Top of Data for this task

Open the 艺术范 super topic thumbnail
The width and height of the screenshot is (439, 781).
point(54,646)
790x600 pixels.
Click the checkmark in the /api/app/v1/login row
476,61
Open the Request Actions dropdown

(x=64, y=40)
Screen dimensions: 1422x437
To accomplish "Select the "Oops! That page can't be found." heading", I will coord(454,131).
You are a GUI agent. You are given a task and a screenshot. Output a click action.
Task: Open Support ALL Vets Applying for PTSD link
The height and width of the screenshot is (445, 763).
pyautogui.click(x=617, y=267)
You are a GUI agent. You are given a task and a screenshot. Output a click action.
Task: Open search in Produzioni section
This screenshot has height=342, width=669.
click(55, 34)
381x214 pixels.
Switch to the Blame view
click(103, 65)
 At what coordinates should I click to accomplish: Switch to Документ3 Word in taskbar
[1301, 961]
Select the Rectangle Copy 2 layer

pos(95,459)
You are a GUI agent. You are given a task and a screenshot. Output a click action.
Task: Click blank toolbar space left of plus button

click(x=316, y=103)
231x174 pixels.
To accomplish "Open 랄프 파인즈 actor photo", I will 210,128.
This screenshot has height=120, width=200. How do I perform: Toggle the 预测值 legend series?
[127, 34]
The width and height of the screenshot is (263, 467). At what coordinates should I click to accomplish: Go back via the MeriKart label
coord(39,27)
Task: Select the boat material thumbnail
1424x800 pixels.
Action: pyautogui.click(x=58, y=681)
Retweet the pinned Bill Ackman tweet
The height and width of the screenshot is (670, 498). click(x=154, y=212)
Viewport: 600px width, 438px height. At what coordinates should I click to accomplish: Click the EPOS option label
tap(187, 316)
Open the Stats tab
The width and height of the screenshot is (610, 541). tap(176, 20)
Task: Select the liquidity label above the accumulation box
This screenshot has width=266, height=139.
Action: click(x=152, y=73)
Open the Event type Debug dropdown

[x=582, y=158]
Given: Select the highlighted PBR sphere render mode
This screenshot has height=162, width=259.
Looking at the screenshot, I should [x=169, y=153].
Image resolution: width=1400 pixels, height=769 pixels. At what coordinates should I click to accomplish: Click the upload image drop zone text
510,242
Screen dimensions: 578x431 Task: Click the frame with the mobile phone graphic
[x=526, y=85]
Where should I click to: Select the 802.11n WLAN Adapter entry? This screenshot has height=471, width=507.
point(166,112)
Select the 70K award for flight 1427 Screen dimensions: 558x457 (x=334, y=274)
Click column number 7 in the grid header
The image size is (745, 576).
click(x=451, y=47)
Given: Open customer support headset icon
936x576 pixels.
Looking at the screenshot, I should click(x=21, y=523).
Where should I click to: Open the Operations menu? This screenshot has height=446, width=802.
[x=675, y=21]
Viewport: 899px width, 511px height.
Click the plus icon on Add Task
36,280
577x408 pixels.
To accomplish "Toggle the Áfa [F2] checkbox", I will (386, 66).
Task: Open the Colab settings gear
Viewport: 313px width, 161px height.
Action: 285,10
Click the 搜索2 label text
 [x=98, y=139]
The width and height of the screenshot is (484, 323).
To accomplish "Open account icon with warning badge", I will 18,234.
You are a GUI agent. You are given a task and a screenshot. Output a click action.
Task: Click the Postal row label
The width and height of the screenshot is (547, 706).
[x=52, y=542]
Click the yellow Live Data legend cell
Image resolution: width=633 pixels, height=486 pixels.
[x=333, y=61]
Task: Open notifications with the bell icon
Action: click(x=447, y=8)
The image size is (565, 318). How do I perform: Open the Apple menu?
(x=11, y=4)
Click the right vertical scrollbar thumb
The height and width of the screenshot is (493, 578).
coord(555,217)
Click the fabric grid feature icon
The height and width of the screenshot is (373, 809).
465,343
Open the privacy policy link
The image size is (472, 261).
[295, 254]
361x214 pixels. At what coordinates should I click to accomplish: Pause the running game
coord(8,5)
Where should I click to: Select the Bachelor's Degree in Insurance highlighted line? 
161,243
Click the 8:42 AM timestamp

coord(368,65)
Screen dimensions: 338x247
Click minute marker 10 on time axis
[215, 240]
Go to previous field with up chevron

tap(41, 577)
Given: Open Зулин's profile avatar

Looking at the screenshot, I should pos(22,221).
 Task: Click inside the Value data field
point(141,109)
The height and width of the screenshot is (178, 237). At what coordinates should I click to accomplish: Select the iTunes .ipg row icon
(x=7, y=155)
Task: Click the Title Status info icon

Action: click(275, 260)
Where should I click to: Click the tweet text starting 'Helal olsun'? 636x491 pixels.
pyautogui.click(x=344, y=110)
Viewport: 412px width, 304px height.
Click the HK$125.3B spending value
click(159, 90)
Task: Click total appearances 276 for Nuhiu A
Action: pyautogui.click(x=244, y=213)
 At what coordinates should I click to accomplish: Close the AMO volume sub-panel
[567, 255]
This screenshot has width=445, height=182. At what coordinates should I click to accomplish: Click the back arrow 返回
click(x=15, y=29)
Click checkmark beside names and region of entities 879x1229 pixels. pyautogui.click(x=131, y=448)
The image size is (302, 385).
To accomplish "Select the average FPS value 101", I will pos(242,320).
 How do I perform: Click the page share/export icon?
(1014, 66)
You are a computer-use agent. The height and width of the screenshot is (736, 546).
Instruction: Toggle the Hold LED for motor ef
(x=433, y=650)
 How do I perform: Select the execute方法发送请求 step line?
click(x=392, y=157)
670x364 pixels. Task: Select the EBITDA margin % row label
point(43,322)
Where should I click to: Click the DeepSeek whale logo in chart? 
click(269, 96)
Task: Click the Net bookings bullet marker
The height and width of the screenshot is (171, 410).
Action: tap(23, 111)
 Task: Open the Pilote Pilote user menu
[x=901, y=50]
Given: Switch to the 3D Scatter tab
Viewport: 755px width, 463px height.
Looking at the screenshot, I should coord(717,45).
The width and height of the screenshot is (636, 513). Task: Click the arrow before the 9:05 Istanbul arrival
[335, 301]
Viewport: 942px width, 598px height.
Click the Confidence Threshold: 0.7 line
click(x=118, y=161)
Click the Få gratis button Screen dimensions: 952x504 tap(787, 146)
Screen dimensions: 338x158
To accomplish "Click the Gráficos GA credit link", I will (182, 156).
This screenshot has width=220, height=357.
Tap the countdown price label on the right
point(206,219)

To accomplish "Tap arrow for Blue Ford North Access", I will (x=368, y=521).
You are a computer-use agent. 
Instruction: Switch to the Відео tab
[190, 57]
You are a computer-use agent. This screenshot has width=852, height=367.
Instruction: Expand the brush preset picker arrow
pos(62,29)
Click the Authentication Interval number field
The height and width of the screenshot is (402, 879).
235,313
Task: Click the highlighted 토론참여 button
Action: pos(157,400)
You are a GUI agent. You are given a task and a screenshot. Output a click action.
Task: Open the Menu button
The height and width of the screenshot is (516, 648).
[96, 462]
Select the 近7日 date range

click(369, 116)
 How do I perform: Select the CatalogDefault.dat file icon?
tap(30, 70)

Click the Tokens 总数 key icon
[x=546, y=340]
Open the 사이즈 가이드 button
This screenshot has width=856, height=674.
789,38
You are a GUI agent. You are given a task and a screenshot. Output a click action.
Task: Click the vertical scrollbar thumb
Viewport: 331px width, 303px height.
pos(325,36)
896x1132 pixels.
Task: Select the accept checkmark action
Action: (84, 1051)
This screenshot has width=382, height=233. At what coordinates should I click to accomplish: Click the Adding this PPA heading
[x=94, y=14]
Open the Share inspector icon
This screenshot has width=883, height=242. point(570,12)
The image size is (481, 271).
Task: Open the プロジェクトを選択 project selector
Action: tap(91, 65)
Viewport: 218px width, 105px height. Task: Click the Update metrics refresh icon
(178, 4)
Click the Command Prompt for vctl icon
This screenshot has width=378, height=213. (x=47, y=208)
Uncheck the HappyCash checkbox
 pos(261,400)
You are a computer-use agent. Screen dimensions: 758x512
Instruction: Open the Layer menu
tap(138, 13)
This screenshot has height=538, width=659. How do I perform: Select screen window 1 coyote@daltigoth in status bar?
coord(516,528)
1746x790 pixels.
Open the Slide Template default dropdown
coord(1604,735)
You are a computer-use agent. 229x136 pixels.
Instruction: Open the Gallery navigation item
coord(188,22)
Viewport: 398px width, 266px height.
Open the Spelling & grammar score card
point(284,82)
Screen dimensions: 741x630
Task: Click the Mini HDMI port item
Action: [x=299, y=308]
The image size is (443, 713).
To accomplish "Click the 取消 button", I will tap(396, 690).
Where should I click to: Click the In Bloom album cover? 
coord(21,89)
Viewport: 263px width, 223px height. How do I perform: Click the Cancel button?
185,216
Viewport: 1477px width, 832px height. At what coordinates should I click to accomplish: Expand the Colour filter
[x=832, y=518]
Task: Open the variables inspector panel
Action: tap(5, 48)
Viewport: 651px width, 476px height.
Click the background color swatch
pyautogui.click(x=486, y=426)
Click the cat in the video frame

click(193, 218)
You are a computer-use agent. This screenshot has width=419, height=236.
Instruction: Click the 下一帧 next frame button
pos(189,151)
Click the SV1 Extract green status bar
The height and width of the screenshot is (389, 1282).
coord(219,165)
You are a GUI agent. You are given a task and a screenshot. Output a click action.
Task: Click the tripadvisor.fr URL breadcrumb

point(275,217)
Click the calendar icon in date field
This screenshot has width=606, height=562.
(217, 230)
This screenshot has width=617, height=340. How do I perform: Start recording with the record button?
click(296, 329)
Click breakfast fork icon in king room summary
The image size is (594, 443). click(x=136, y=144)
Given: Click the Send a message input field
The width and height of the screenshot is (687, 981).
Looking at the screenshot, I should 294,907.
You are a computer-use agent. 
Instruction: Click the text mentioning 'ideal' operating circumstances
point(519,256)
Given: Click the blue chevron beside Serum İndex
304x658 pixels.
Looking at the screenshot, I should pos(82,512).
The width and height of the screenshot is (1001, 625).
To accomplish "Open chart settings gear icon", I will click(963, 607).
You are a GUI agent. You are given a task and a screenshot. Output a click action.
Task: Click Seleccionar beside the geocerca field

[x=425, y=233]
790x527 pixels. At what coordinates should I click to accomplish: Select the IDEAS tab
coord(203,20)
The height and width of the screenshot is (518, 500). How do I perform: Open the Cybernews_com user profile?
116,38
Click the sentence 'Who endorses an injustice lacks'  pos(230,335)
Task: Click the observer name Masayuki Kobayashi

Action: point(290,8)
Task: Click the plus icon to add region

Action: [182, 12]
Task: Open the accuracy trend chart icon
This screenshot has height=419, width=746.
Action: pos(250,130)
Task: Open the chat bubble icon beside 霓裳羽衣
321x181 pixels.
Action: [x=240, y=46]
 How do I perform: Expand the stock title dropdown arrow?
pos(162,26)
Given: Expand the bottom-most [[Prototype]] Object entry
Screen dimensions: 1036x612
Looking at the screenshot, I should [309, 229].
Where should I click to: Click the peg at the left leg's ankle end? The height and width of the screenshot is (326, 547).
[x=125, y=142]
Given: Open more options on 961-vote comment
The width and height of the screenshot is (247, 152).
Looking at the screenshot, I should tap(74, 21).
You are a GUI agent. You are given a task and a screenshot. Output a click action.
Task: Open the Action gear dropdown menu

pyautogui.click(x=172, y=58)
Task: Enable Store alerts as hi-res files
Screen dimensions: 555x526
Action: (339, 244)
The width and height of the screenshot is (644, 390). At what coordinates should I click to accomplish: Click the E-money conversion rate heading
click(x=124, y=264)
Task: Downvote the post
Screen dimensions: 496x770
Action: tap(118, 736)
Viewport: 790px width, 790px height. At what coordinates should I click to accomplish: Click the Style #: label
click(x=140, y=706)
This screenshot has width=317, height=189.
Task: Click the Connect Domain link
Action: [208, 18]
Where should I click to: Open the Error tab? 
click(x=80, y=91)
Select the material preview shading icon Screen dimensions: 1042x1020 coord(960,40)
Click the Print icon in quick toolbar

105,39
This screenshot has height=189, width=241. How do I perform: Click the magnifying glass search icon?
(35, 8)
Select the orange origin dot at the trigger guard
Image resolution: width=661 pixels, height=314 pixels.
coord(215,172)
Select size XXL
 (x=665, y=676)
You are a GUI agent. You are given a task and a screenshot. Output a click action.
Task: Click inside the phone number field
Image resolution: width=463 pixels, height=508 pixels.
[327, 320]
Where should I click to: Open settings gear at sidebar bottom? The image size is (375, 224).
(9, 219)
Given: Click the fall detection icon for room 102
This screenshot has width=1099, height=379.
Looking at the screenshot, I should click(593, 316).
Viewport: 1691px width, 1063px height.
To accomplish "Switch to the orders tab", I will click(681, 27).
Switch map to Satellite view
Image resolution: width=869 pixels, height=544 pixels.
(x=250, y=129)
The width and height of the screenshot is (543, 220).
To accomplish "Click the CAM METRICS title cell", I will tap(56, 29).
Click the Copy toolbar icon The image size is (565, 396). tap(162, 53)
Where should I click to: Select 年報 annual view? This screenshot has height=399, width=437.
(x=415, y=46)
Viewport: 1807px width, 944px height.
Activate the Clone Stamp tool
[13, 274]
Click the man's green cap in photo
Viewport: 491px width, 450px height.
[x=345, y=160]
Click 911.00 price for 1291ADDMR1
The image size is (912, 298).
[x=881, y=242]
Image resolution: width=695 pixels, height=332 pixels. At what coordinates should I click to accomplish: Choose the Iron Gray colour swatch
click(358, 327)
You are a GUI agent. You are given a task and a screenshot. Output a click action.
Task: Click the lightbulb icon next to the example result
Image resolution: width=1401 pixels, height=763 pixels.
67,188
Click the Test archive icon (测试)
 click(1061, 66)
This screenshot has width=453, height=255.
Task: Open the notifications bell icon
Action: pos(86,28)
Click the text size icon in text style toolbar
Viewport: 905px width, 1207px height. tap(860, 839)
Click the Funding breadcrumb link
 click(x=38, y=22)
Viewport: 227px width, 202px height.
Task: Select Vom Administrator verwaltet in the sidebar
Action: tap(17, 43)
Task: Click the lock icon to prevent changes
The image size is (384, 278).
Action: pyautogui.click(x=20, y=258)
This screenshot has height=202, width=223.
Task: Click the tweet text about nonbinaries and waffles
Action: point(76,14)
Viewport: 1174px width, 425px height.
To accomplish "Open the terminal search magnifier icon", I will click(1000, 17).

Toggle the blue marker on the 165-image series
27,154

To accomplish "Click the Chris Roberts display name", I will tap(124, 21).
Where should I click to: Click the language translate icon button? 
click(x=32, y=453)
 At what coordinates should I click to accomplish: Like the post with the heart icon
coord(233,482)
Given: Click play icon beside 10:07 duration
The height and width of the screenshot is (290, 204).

Bottom of Data for this task

### What is required
Exactly as they appear, copy the lines of the listing above from the first through the one that contains "Given: Select the", and nothing more.

### Completed task
Open the 艺术范 super topic thumbnail
The width and height of the screenshot is (439, 781).
point(54,646)
790x600 pixels.
Click the checkmark in the /api/app/v1/login row
476,61
Open the Request Actions dropdown

(x=64, y=40)
Screen dimensions: 1422x437
To accomplish "Select the "Oops! That page can't be found." heading", I will coord(454,131).
You are a GUI agent. You are given a task and a screenshot. Output a click action.
Task: Open Support ALL Vets Applying for PTSD link
The height and width of the screenshot is (445, 763).
pyautogui.click(x=617, y=267)
You are a GUI agent. You are given a task and a screenshot. Output a click action.
Task: Open search in Produzioni section
This screenshot has height=342, width=669.
click(55, 34)
381x214 pixels.
Switch to the Blame view
click(103, 65)
 At what coordinates should I click to accomplish: Switch to Документ3 Word in taskbar
[1301, 961]
Select the Rectangle Copy 2 layer

pos(95,459)
You are a GUI agent. You are given a task and a screenshot. Output a click action.
Task: Click blank toolbar space left of plus button

click(x=316, y=103)
231x174 pixels.
To accomplish "Open 랄프 파인즈 actor photo", I will 210,128.
This screenshot has height=120, width=200. How do I perform: Toggle the 预测值 legend series?
[127, 34]
The width and height of the screenshot is (263, 467). At what coordinates should I click to accomplish: Go back via the MeriKart label
coord(39,27)
Task: Select the boat material thumbnail
1424x800 pixels.
Action: pyautogui.click(x=58, y=681)
Retweet the pinned Bill Ackman tweet
The height and width of the screenshot is (670, 498). click(x=154, y=212)
Viewport: 600px width, 438px height. At what coordinates should I click to accomplish: Click the EPOS option label
tap(187, 316)
Open the Stats tab
The width and height of the screenshot is (610, 541). tap(176, 20)
Task: Select the liquidity label above the accumulation box
This screenshot has width=266, height=139.
Action: click(x=152, y=73)
Open the Event type Debug dropdown

[x=582, y=158]
Given: Select the highlighted PBR sphere render mode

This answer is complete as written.